> Material to process

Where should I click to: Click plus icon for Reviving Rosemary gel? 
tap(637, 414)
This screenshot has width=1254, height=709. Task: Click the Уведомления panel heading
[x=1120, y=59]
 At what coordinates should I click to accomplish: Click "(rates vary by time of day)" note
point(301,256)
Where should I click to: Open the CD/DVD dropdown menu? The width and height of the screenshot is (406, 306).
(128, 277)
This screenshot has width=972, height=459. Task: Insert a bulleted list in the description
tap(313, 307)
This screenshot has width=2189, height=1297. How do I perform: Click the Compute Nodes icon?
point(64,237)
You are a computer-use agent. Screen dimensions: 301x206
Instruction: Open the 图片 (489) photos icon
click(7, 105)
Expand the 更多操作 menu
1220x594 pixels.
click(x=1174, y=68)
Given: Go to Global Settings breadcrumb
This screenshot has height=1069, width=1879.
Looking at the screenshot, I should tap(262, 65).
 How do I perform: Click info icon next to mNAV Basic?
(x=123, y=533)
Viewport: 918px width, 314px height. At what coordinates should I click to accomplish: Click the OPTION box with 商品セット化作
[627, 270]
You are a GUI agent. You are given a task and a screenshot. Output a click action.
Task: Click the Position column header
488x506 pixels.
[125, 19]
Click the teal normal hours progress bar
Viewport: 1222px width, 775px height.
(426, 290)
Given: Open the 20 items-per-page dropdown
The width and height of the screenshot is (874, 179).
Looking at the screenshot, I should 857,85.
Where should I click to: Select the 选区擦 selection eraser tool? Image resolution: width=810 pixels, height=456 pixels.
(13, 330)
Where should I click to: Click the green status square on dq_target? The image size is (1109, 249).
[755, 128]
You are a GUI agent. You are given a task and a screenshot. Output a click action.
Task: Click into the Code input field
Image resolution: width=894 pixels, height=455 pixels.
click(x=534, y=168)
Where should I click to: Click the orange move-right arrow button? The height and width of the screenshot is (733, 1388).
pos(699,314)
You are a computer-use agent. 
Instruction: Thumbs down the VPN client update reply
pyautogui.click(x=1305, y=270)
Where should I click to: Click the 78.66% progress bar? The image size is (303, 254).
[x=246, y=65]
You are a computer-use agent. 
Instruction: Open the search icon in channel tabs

> Objective
Copy all of the material above, from the first line to the last, without changing a single character.

> Result for this exercise
Where should I click to: Click plus icon for Reviving Rosemary gel? 
tap(637, 414)
This screenshot has width=1254, height=709. Task: Click the Уведомления panel heading
[x=1120, y=59]
 At what coordinates should I click to accomplish: Click "(rates vary by time of day)" note
point(301,256)
Where should I click to: Open the CD/DVD dropdown menu? The width and height of the screenshot is (406, 306).
(128, 277)
This screenshot has width=972, height=459. Task: Insert a bulleted list in the description
tap(313, 307)
This screenshot has width=2189, height=1297. How do I perform: Click the Compute Nodes icon?
point(64,237)
You are a computer-use agent. Screen dimensions: 301x206
Instruction: Open the 图片 (489) photos icon
click(7, 105)
Expand the 更多操作 menu
1220x594 pixels.
click(x=1174, y=68)
Given: Go to Global Settings breadcrumb
This screenshot has height=1069, width=1879.
Looking at the screenshot, I should tap(262, 65).
 How do I perform: Click info icon next to mNAV Basic?
(x=123, y=533)
Viewport: 918px width, 314px height. At what coordinates should I click to accomplish: Click the OPTION box with 商品セット化作
[627, 270]
You are a GUI agent. You are given a task and a screenshot. Output a click action.
Task: Click the Position column header
488x506 pixels.
[125, 19]
Click the teal normal hours progress bar
Viewport: 1222px width, 775px height.
(426, 290)
Given: Open the 20 items-per-page dropdown
The width and height of the screenshot is (874, 179).
Looking at the screenshot, I should 857,85.
Where should I click to: Select the 选区擦 selection eraser tool? Image resolution: width=810 pixels, height=456 pixels.
(13, 330)
Where should I click to: Click the green status square on dq_target? The image size is (1109, 249).
[755, 128]
You are a GUI agent. You are given a task and a screenshot. Output a click action.
Task: Click into the Code input field
Image resolution: width=894 pixels, height=455 pixels.
click(x=534, y=168)
Where should I click to: Click the orange move-right arrow button? The height and width of the screenshot is (733, 1388).
pos(699,314)
You are a computer-use agent. 
Instruction: Thumbs down the VPN client update reply
pyautogui.click(x=1305, y=270)
Where should I click to: Click the 78.66% progress bar? The image size is (303, 254).
[x=246, y=65]
You are a computer-use agent. 
Instruction: Open the search icon in channel tabs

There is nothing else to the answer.